Required action — From the line containing "Open the Incoming Webhook title link" to the final line of the entries, every line is to be reproduced exactly; no other line belongs in the output.

Records supplied —
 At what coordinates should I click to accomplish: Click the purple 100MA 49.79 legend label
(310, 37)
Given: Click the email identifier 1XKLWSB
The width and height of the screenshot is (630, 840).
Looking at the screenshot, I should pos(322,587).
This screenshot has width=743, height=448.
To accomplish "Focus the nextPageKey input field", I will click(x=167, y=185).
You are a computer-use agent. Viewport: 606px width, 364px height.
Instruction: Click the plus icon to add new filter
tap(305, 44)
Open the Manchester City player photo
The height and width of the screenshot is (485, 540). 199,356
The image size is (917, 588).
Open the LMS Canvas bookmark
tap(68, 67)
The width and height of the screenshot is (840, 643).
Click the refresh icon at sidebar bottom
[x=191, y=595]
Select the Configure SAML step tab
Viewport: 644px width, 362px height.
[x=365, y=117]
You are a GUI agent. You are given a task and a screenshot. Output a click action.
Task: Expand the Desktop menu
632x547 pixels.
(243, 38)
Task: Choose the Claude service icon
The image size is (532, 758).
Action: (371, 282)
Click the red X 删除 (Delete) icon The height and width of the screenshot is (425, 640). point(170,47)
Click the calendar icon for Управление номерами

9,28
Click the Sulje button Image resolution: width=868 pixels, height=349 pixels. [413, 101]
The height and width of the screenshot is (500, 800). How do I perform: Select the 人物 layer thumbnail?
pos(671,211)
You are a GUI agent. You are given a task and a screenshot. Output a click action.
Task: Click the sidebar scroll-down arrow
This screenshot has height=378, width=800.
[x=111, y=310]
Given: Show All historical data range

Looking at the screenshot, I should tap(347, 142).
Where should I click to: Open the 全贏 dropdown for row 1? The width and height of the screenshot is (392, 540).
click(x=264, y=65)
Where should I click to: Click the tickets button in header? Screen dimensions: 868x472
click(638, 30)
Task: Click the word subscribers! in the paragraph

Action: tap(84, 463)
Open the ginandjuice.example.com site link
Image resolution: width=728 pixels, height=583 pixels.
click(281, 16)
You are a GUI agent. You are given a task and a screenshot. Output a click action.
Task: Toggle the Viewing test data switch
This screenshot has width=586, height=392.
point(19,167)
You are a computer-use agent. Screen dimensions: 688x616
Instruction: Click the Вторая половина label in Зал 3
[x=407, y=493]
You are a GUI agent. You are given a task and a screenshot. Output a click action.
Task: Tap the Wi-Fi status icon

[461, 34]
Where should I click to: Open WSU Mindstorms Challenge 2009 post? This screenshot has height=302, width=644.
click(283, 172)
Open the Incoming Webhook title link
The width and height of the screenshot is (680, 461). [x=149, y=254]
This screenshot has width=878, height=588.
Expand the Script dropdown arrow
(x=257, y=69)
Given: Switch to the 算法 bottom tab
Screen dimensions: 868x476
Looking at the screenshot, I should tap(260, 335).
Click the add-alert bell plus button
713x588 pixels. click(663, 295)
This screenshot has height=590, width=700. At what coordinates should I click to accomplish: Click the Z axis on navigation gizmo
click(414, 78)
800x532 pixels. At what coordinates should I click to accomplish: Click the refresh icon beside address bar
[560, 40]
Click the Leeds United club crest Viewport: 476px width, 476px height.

Exercise output —
Open the Incoming Webhook title link
The width and height of the screenshot is (680, 461). [x=149, y=254]
This screenshot has width=878, height=588.
Expand the Script dropdown arrow
(x=257, y=69)
Given: Switch to the 算法 bottom tab
Screen dimensions: 868x476
Looking at the screenshot, I should tap(260, 335).
Click the add-alert bell plus button
713x588 pixels. click(663, 295)
This screenshot has height=590, width=700. At what coordinates should I click to accomplish: Click the Z axis on navigation gizmo
click(414, 78)
800x532 pixels. At what coordinates should I click to accomplish: Click the refresh icon beside address bar
[560, 40]
Click the Leeds United club crest Viewport: 476px width, 476px height.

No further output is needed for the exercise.